**** DATA TO USE ****
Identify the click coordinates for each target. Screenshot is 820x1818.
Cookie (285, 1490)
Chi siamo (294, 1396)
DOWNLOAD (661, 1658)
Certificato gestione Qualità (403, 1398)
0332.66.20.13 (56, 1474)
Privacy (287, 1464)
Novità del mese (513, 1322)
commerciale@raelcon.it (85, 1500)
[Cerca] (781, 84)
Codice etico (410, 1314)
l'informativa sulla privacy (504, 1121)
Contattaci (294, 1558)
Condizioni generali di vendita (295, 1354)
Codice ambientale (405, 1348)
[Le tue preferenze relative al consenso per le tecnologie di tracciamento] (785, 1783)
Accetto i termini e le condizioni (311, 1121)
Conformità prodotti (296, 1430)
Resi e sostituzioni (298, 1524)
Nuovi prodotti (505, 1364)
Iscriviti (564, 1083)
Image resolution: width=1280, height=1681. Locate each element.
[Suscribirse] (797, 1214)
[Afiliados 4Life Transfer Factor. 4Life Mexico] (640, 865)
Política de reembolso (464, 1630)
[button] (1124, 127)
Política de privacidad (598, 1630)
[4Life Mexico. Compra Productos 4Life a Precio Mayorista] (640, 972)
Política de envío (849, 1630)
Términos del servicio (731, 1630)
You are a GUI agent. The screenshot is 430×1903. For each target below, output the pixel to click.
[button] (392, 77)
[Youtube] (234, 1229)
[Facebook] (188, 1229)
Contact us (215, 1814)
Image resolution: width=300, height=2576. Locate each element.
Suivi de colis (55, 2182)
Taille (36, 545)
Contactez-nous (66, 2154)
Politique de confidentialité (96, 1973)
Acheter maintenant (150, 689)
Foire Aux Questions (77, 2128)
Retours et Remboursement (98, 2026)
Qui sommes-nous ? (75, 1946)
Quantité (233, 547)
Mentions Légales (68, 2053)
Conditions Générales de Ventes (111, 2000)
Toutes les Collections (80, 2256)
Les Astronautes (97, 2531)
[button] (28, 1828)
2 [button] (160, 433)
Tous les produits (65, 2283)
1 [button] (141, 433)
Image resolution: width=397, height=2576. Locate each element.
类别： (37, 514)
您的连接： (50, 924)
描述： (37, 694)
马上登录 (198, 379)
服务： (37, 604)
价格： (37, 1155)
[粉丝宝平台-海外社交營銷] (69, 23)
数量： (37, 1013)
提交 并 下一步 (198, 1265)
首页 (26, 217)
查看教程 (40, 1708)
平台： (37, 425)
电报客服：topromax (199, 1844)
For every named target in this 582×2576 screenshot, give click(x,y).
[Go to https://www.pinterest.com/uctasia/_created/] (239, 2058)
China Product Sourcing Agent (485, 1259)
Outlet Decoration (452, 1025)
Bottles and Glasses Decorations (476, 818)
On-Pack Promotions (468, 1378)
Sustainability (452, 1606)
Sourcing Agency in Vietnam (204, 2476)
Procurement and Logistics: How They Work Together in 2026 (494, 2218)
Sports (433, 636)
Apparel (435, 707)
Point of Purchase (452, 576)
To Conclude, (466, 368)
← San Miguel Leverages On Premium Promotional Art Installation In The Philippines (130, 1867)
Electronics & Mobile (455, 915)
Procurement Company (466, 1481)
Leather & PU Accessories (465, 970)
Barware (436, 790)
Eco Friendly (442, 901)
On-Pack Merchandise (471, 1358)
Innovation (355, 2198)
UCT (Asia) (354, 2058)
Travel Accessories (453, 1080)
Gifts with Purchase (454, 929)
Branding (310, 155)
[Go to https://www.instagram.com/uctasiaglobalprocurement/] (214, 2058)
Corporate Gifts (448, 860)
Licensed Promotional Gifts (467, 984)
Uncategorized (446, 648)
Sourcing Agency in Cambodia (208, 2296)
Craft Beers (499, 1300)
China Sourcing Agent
****
EXERCISE PROMPT: Look back at the entries above and repeat, unchanged, every line from the line holding "[button] (1124, 127)" through the line holding "[button] (392, 77)".

RESULT BELOW:
[button] (1124, 127)
Política de privacidad (598, 1630)
[4Life Mexico. Compra Productos 4Life a Precio Mayorista] (640, 972)
Política de envío (849, 1630)
Términos del servicio (731, 1630)
You are a GUI agent. The screenshot is 430×1903. For each target below, output the pixel to click.
[button] (392, 77)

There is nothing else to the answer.